PostNapisane: Sob lip 30, 2005 17:20
przez maijka
Witajcie,

jestem jeszcze w Tatrach, ale dziś przyjechała do mnie moja Mama - pracująca jako kwiaciarka krakowska. Wczoraj razem z Jej szefową (Anką) stały na stosiku jak zwykle. Upał tragiczny (35 stopni w cieniu...) i nagle moja Mama spostrzegła, że niedaleko nich stoi młody chłopak a przed nim pełza coś małego, położonego bezpośrednio na maksymalnie rozgrzanej płycie krakowskiego Rynku. :-/ Mama podeszła do niego... okazało się, że to maleńki kotek :evil: :!: którego ten chłopak znalazł, i chciał sprzedać. Mama z Anką mu go odebrały. Za darmo oczywiście. Kotek jest teraz u Anki. Udało się go odratować, choć był wycieńczony z upału... Na oko ma 3 tygonie. Maciupeńka, czarno - biała dziewczynka z czarną bródką. Jak tylko uda mi się zdobyć zdjęcia, wrzucę je do tego ogłoszenia. Anka nie za bardzo może zatrzymać tego kota... Ma już w domu 3 własne, psa, królika i... zostawionego jej na przechowanie i nigdy nie odebranego węża. Trudno będzie jej pozwolić sobie na kolejnego domownika. Pomimo, iż maluszkowi nie dzieje się obecnie w przejściowym domku krzywda - szuka on pilnie domku...

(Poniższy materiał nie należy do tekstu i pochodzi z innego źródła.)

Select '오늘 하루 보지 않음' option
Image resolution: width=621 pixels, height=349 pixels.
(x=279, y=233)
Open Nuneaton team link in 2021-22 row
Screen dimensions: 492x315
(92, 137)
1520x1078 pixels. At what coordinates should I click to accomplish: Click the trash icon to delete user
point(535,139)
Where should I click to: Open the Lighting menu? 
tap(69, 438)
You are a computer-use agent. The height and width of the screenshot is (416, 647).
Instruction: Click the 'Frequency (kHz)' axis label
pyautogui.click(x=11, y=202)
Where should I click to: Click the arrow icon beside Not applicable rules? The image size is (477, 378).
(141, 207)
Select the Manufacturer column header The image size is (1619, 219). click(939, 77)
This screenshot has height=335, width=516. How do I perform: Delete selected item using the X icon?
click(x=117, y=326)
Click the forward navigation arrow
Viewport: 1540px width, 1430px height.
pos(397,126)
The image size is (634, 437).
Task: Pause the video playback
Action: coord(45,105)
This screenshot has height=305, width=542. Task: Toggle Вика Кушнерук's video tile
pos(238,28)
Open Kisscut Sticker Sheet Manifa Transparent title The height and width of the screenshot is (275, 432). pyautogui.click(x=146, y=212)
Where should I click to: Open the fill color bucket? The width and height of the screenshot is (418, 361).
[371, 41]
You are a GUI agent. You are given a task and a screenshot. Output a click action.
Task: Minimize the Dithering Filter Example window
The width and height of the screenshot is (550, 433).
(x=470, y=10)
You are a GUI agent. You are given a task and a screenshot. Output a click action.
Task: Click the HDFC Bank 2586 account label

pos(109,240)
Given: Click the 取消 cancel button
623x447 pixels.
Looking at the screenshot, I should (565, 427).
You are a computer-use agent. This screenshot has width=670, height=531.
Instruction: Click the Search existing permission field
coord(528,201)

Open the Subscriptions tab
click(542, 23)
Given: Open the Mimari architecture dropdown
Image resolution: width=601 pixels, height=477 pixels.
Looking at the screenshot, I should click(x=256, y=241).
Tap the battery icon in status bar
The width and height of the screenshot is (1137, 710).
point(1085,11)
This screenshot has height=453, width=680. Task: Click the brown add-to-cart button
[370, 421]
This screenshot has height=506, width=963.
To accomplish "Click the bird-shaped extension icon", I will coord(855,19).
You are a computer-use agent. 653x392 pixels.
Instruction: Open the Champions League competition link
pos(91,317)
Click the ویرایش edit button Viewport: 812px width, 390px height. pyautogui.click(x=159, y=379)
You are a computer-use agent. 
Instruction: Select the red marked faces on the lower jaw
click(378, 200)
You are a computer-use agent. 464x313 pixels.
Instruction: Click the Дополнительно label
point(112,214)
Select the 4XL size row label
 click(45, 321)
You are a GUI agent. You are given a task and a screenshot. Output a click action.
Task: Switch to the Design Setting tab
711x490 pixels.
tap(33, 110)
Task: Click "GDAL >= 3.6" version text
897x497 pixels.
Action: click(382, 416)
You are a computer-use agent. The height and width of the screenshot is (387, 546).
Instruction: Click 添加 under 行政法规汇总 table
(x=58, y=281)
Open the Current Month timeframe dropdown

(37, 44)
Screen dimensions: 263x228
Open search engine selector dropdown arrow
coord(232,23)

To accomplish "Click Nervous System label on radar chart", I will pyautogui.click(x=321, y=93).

Ja mam teraz ograniczony dostęp do internetu, ale zaglądnę tu w poniedziałek, jak tylko uda mi się zejść z gór do centrum. Pozdrawiam Was serdecznie wszystkich! I trzymam mocno kciuki za to Maleństwo...


PS: A z bardziej optymistycznych wiadomości... Tika dzisiaj kończy roczek. :D Ależ ten czas leci... Niestety nie uda mi się jej w najbliższym czasie,. ze względu na odległość, z tej okazji porządnie wymiziać, ale zrobi to moja Mama w moim imieniu. A ja posłałam jej kilka szyszek. Jej, ależ ona lubi takie zabawki. :D Myślę, że się ucieszy. :-)

PostNapisane: Nie lip 31, 2005 20:08
przez Corn
Maijka a moze przygraniesz malucha, jak juz to twojej rodziny trafił. Twoja Tica napewno ucieszy sie z takiego prezentu. Co dwa koty to nie jeden :wink:

PostNapisane: Pon sie 01, 2005 10:31
przez maijka
Corn - mała trafiła do znajomej mojej rodziny, a nie do nas. A to spora różnica...

PostNapisane: Pt sie 05, 2005 11:57
przez maijka
Po pierwsze... dziękuję Wam "za zainteresowanie" tym wątkiem...

Po drugie... cieszę się, że była jedna osoba zainteresowana z forum, która skontaktowała się ze mną przez pw. Aga - dziękuję!

Po trzecie... kotka zostaje u Anki. A więc ogłoszenie jest już nieaktualne.

PostNapisane: Wto sie 09, 2005 22:15
przez maijka
PS: Czy na tym forum kogoś obraziłam, że absolutnie nikt nie odpowiada ani słowem na moje posty?

PostNapisane: Śro sie 10, 2005 7:17
przez zielony
no! Takie szybkie adopcje to powinny tu byc co chwila.. :D no i głaski dla solenizantki :) :) :)

PostNapisane: Śro sie 10, 2005 8:39
przez Magija
maijka pisze:PS: Czy na tym forum kogoś obraziłam, że absolutnie nikt nie odpowiada ani słowem na moje posty?


Ja nie zauważyłam tego tematu :oops:
dobrze, że maleństwo już nie szuka

PostNapisane: Śro sie 10, 2005 17:49
przez maijka
Magija - dzięki od Tiki i ode mnie. :D

A Maleńka ma się jak najlepiej. :D I to mnie ogromnie cieszy. :D

PostNapisane: Śro sie 10, 2005 19:49
przez krystynka
Oby częściej były takie dobre wiadomości!